ASSIGNMENT: Identify every line in the records below that contains the word "agent", and copy each of those lines.

[Opening DATA FOR THE TASK section]

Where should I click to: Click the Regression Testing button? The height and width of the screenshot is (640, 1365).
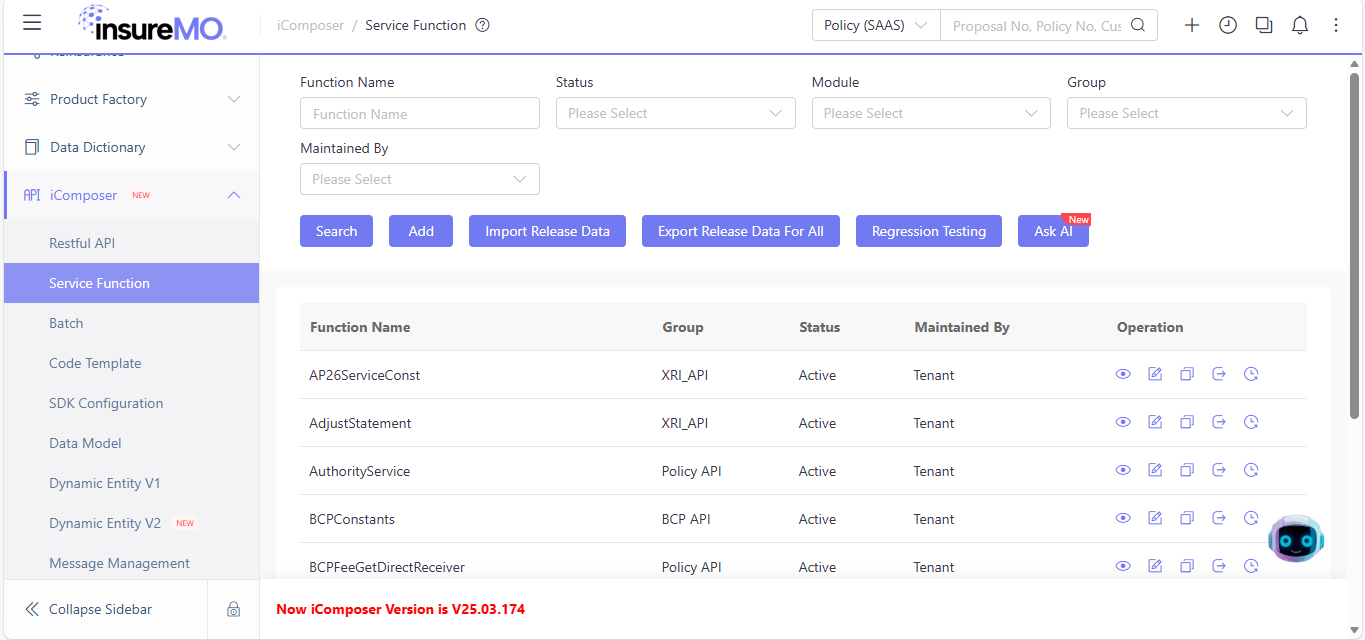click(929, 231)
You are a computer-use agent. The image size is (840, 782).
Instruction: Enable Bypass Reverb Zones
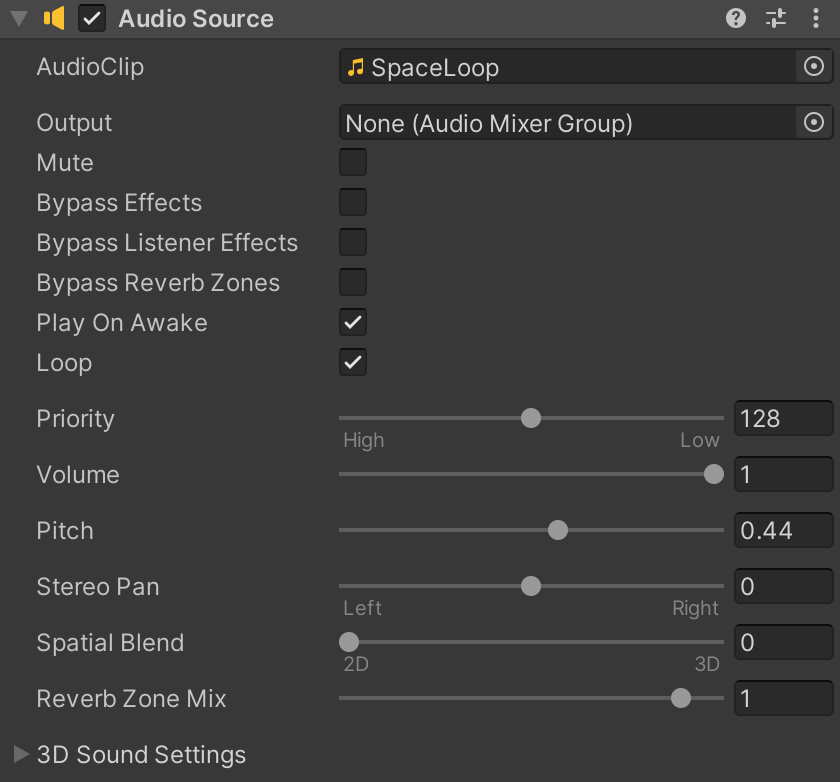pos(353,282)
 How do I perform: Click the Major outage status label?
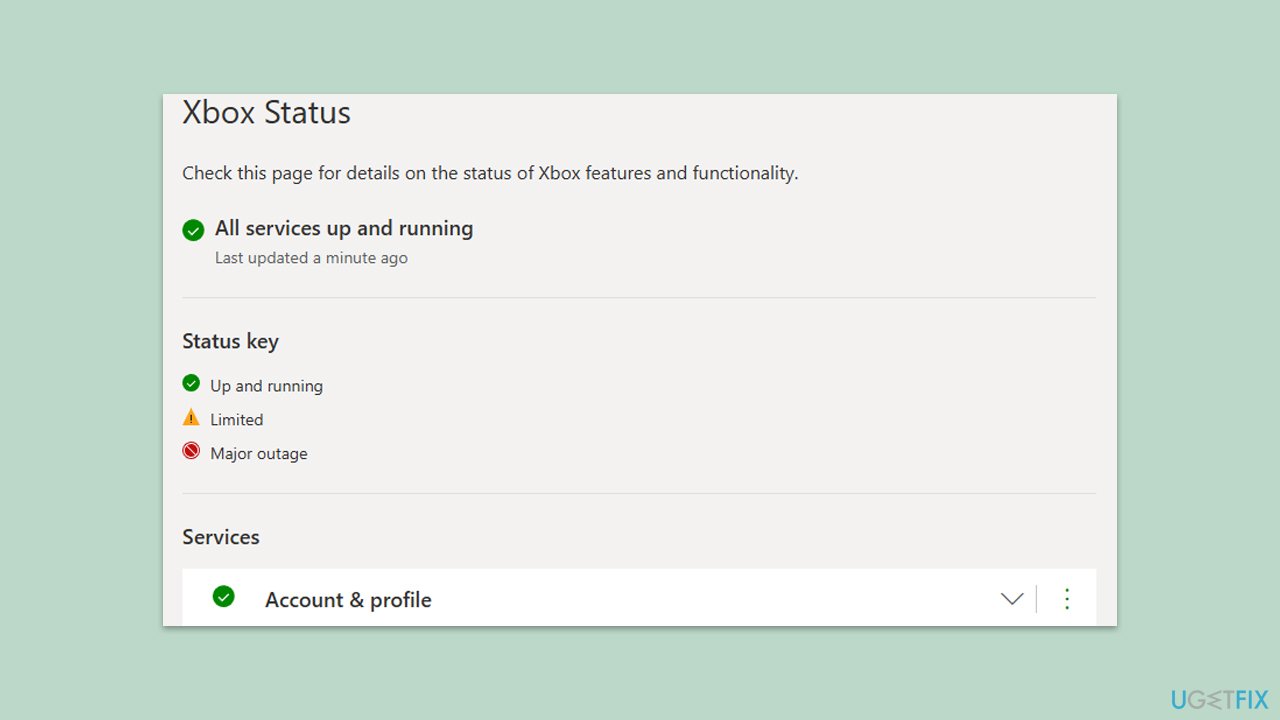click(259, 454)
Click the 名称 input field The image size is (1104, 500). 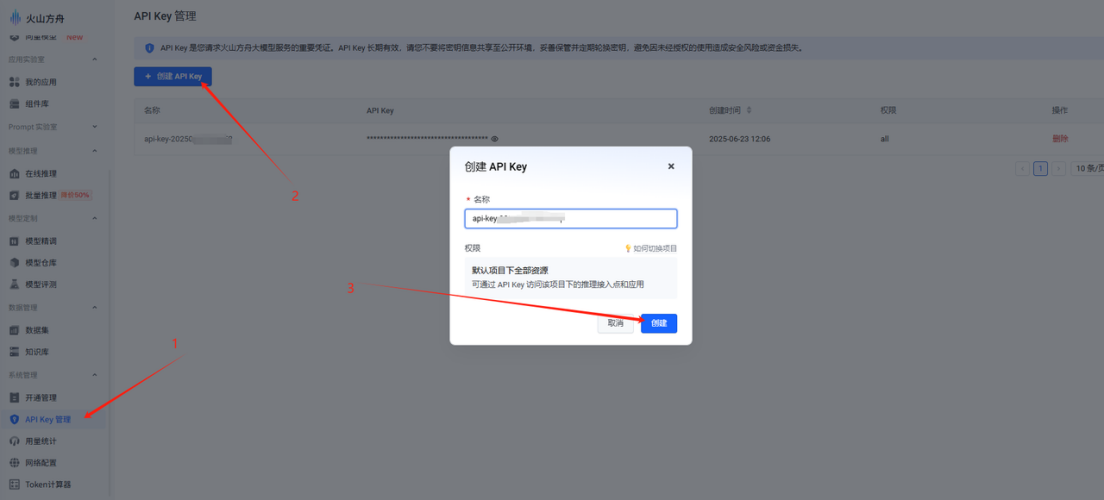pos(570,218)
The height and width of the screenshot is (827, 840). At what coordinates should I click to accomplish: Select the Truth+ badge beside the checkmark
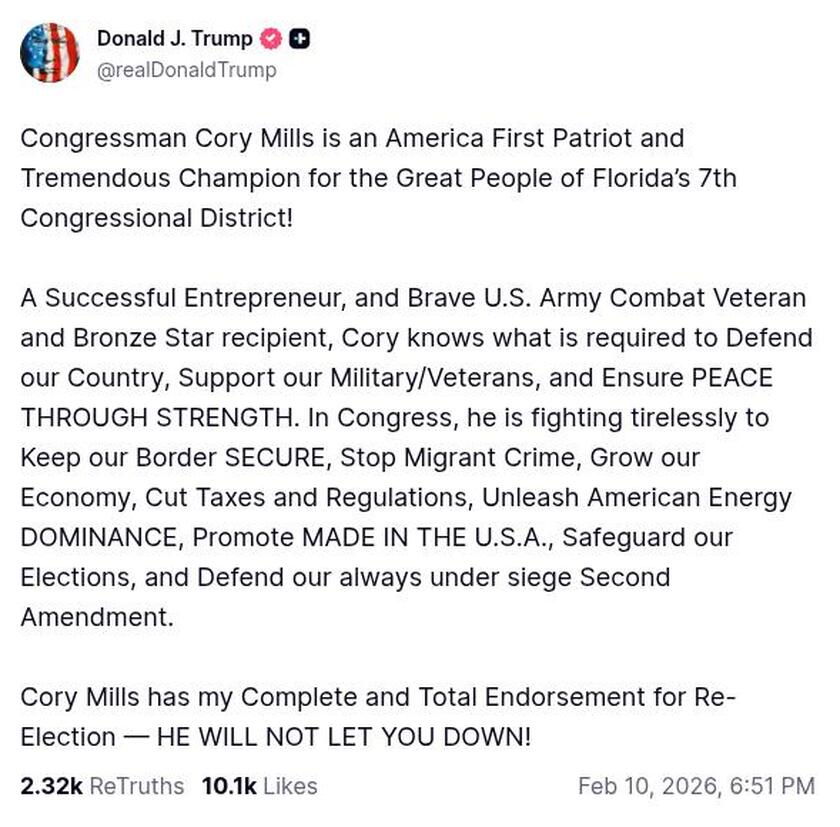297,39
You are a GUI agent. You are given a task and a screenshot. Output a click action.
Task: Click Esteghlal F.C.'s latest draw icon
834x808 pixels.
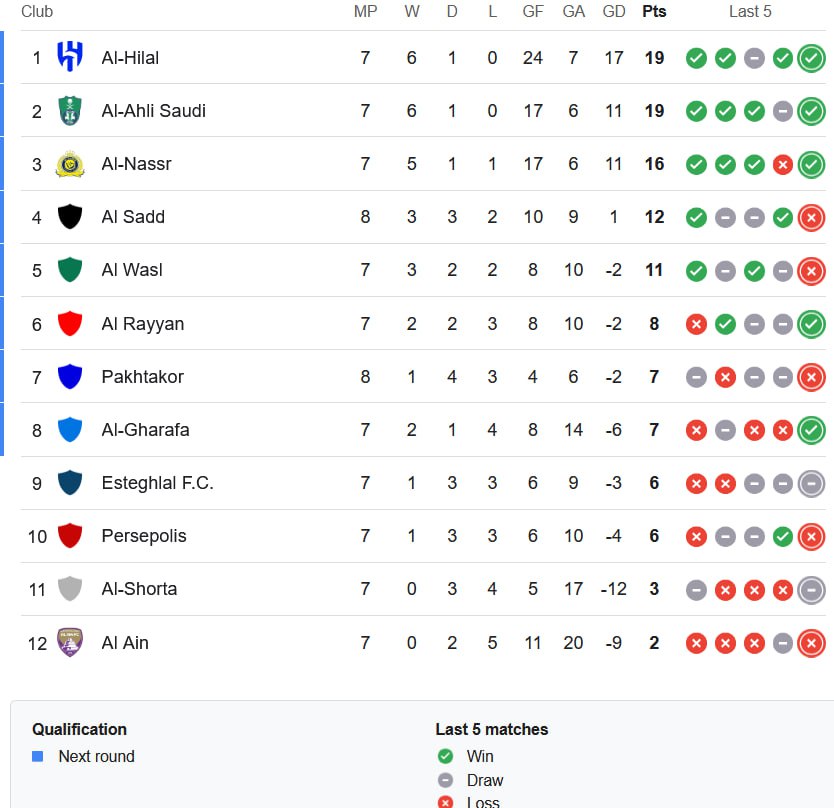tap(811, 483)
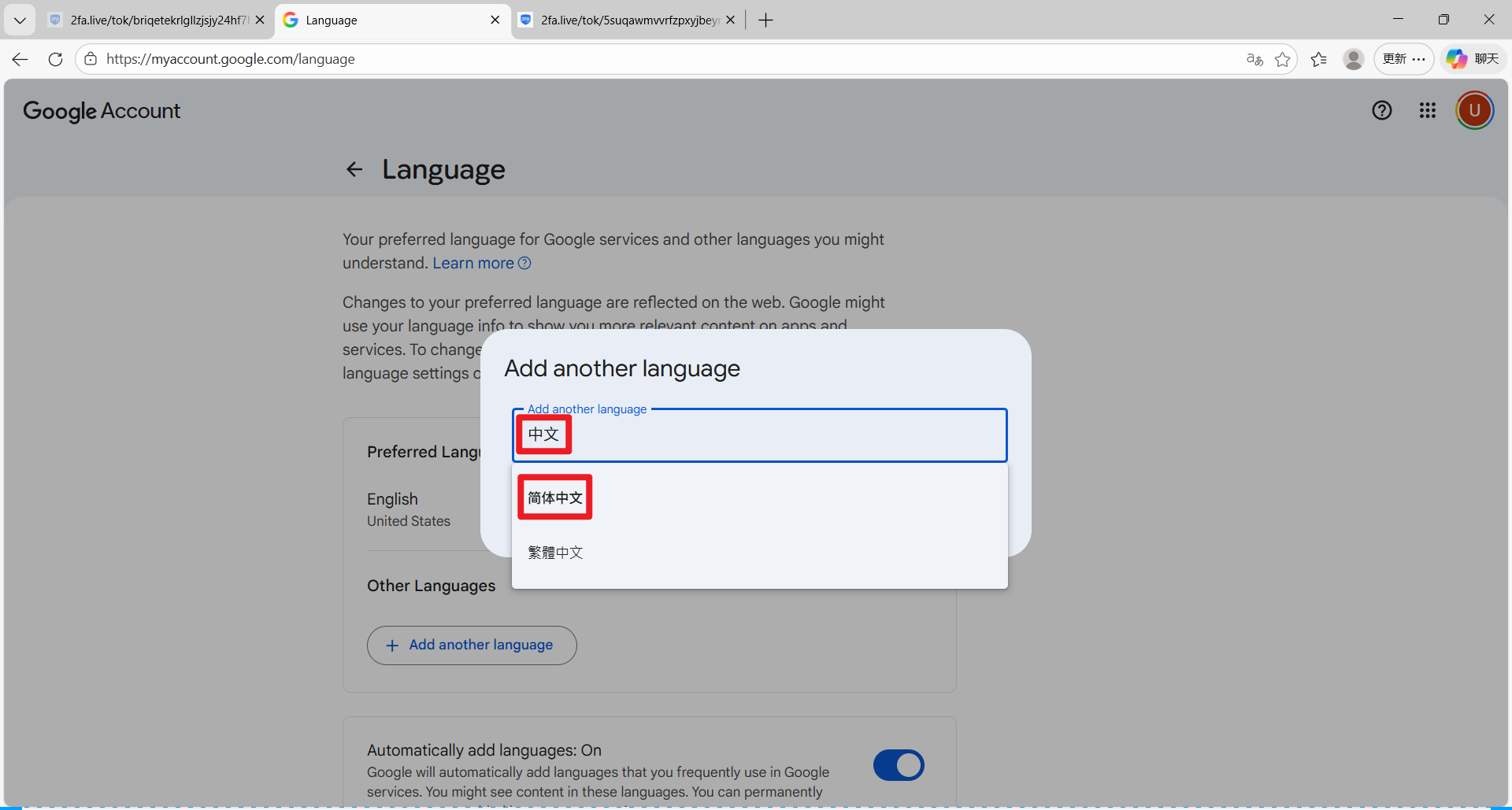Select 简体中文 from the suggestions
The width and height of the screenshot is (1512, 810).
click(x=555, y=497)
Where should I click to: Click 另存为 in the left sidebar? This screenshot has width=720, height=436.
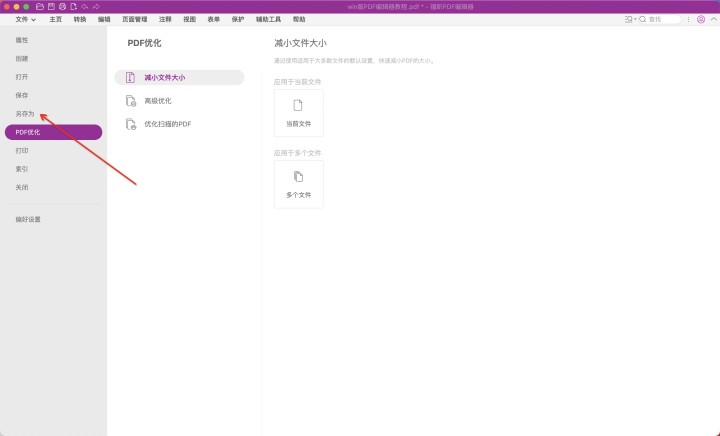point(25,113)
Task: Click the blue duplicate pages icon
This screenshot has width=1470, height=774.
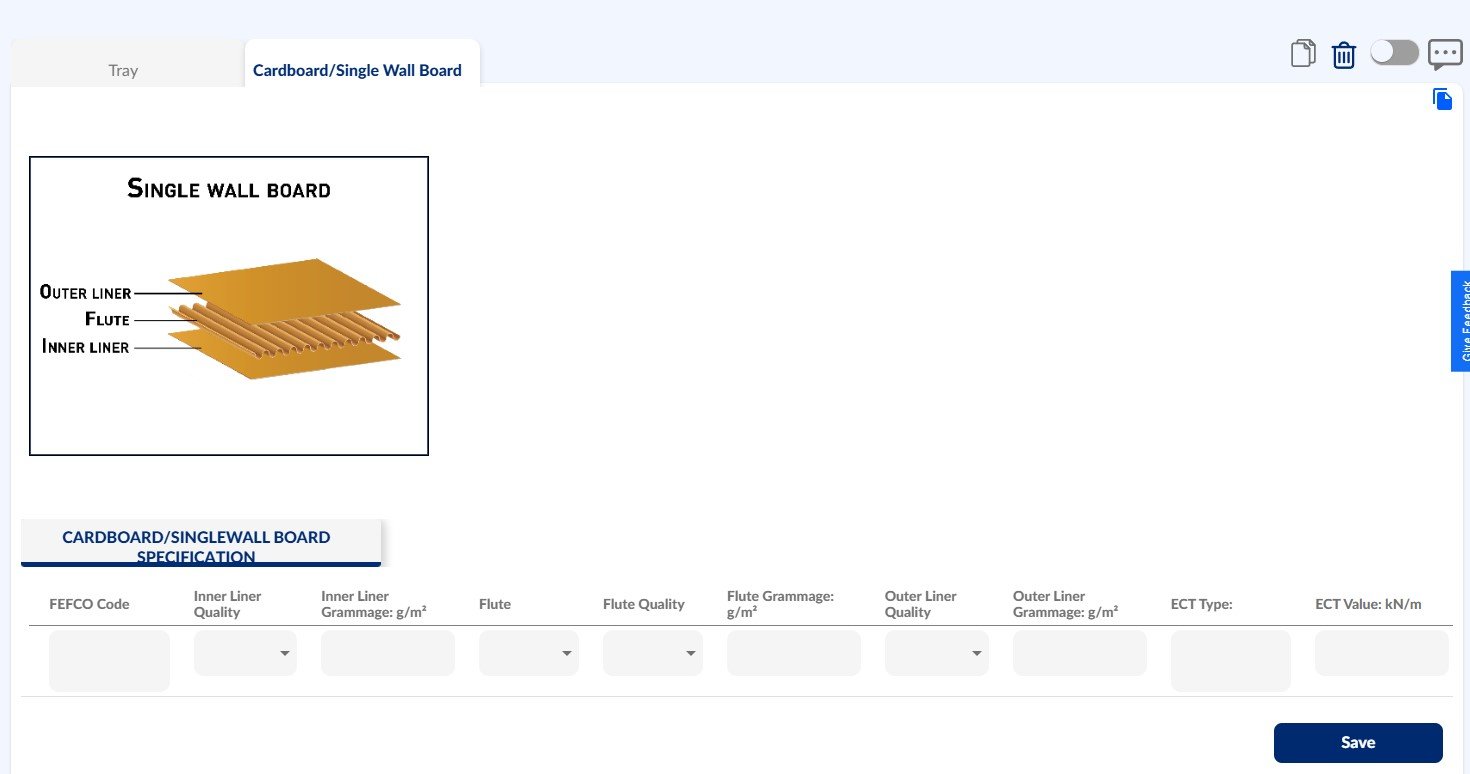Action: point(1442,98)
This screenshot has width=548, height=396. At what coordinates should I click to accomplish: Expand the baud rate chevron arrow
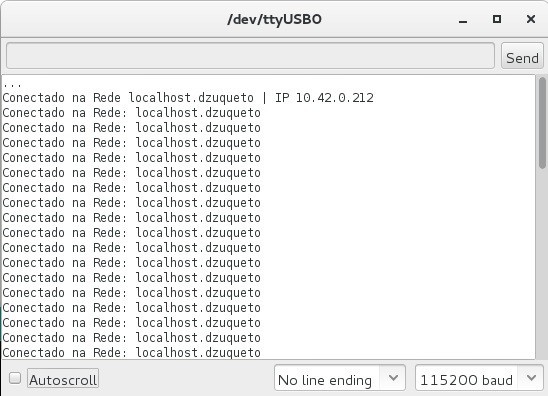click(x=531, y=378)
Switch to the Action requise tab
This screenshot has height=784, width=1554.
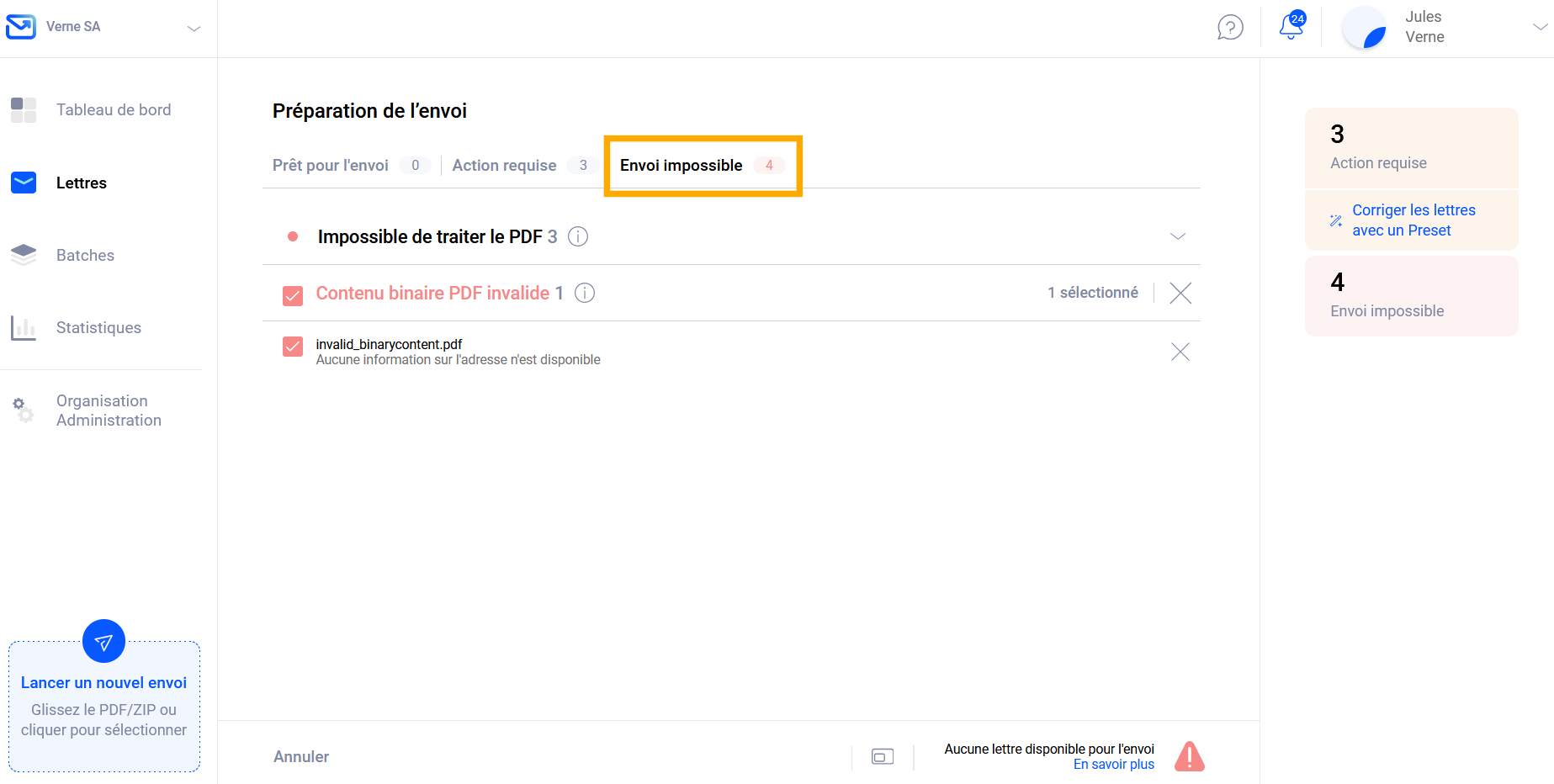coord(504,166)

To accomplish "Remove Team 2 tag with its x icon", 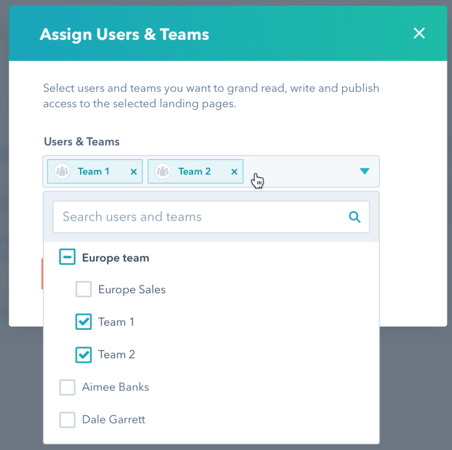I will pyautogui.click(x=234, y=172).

[Closing DATA FOR THE TASK section]

RESPONSE TO THIS TASK:
You are a computer-use agent. The image size is (840, 782).
You are a GUI agent. You are given a task and a screenshot. Output a click action.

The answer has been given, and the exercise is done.